Now, I do my daily best at being myself, with zero fucks given. I still struggle with negative feelings, anxiety, and inferiority, but am much closer to being fully myself than ever before. I'm still dealing with a lot, but finally being free from those old ways makes anything I am able to do now a lot more meaningful because, finally, the right intention is driving me forward.  

All of this has had a cost, in terms of friends, relationships, and my dealings with the world. I found out that I can't be around anyone I have to mirror in order to maintain a connection with. I have no patience for that anymore. Way too much work. This has trimmed my social circle down to pretty much nothing, but those that remain are all keepers. It has, however, reignited my creative side to a level never before seen and I find myself doing more and better work than ever before. This work is now bringing new people into my life and, while I know to be cautious, some incredible people are starting to emerge.
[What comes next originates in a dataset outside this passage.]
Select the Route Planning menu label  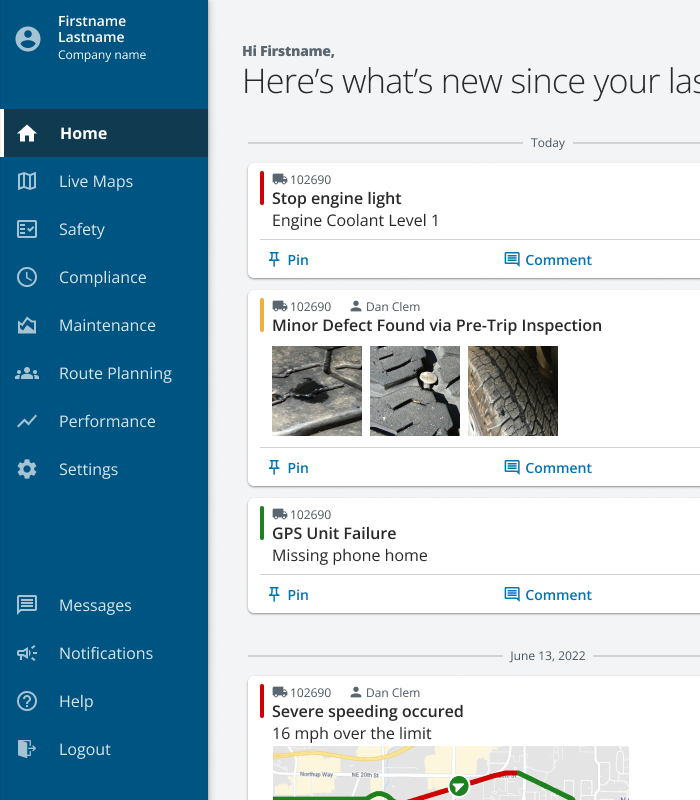coord(115,373)
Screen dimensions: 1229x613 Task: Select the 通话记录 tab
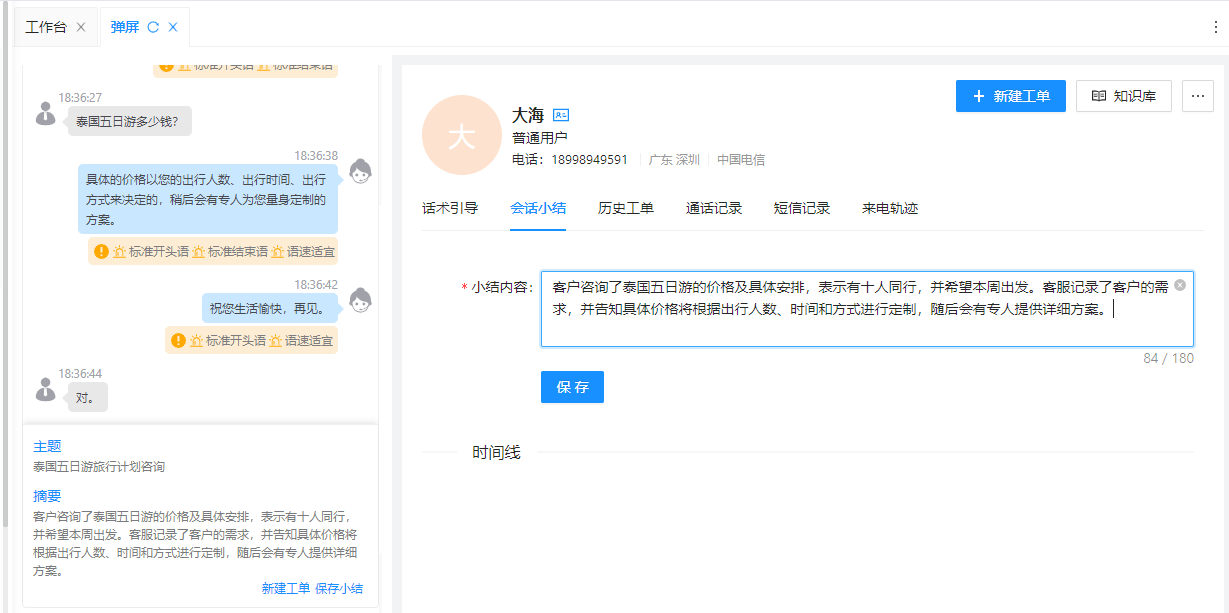(x=714, y=209)
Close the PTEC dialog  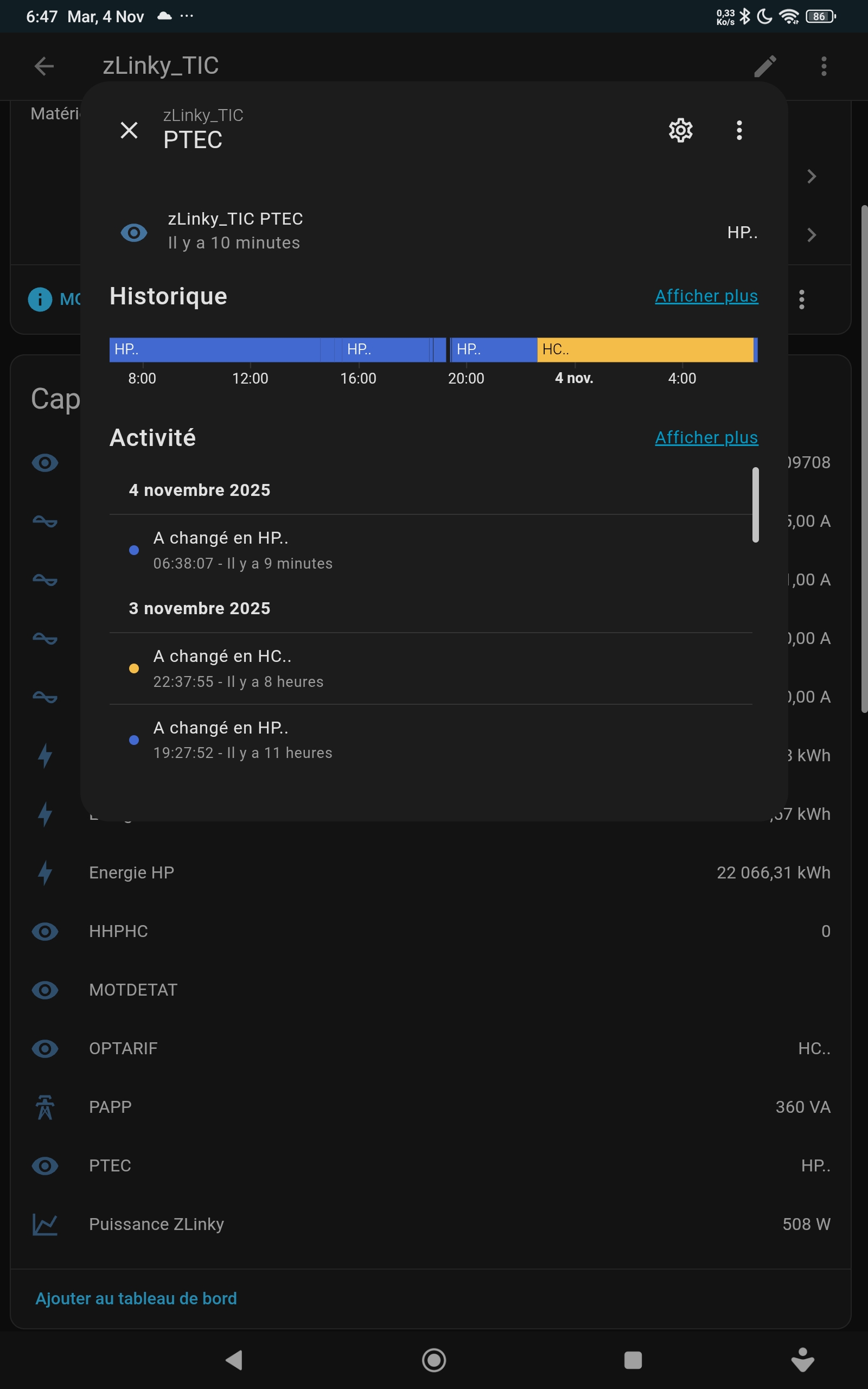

It's taken my whole life to figure this out, to get my heart and head in the same sandbox, and rid myself of the mental dissonance I carried most of my life. It's not all perfect and I'm still a difficult and often infuriating person, but that's just my nature. What's new is that I'm the same person every day now and that person is tougher, more resilient, and more into being an artist than ever before. I still piss people off but their reactions are less important than they used to be.  

To me, this is what happens when you've been outsided for too long. I realized that nothing I did to attain that feeling of connection had worked. It was one long bang-the-head-on-the-wall sort of experience. At some point, you break down, give up, and realize that yourself is all you can be and you need to be that in all things if you want to have any hope of healing yourself. When that happened to me, it felt like the end of everything, but it has really been the beginning, a whole new level of the game.